The COMPAS system uses artificial intelligence to assess the risk of recidivism among convicts. Like this program, several others assess mortgage risks, make financial investments, assess the likelihood of recovery in ICUs, perform surgery, teach classes, and fly military drones. Have you ever stopped to think that product advertisements, movies, and news that appear to you are defined by artificial intelligence? Soon you may be riding in a car whose driver is software or being operated by a robot. Algorithms are silently deciding our lives, and it’s still just beginning.

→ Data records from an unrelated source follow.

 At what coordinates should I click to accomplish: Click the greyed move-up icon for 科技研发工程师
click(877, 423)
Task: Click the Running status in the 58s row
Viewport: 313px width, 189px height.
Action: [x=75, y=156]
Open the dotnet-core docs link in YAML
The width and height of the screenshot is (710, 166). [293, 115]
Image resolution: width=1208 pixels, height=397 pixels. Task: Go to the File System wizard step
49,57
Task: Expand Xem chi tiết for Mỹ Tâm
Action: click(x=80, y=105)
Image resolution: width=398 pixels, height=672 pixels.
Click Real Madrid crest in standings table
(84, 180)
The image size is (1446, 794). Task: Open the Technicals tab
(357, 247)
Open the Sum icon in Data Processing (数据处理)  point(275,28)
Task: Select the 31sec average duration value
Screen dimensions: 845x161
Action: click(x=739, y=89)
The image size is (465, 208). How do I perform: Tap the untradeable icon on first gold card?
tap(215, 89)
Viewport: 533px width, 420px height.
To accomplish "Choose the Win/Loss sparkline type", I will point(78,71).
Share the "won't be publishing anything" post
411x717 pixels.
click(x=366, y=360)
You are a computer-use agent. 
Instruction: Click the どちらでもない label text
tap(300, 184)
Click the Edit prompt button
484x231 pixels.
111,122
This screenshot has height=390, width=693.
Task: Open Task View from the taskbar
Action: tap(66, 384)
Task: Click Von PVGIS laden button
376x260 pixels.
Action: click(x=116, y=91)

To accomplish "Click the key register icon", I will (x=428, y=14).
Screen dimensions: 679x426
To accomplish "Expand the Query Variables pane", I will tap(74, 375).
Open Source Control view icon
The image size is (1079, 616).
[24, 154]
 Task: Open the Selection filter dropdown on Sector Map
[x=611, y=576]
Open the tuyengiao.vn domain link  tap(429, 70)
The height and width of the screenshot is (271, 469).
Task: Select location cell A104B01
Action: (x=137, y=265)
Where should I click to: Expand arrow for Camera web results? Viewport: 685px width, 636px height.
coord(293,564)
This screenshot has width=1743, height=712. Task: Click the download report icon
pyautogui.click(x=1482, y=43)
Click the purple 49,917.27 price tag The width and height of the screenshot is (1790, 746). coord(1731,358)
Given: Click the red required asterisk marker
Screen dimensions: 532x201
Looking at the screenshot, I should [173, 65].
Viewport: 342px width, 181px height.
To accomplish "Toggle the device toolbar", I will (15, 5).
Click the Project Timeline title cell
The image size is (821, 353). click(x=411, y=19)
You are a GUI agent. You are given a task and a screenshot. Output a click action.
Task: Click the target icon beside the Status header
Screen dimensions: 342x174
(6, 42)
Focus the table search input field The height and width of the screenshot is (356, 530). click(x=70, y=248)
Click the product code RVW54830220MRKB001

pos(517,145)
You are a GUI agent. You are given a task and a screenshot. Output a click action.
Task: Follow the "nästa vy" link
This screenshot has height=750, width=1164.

In this scenario, we need to talk about ethics for machines. The replacement of human muscle power marked the first age of machines, and this collaboration improved the quality of life and production on a larger scale, on the one hand. On the other hand, for example, several environmental sustainability problems have arisen. Machines were instruments, and ethics were geared toward people using the machines. Today we are in the second age of machines, and Artificial Intelligence is replacing our mental strength. Even though it cannot yet be considered a complete replica of human intelligence, technology is already deciding for us. We urgently need to think about ethics for machines.
Brynjolfsson, E. & McAfee, A. (2016), The second machine age: Work, progress, and prosperity in a time of brilliant technologies. New York: W. W. Norton.
Martin, K. (2018). Ethical Implications and Accountability of Algorithms. Journal of Bussiness Ethics, 160, 835–850. doi:10.1007/s10551-018-3921-3.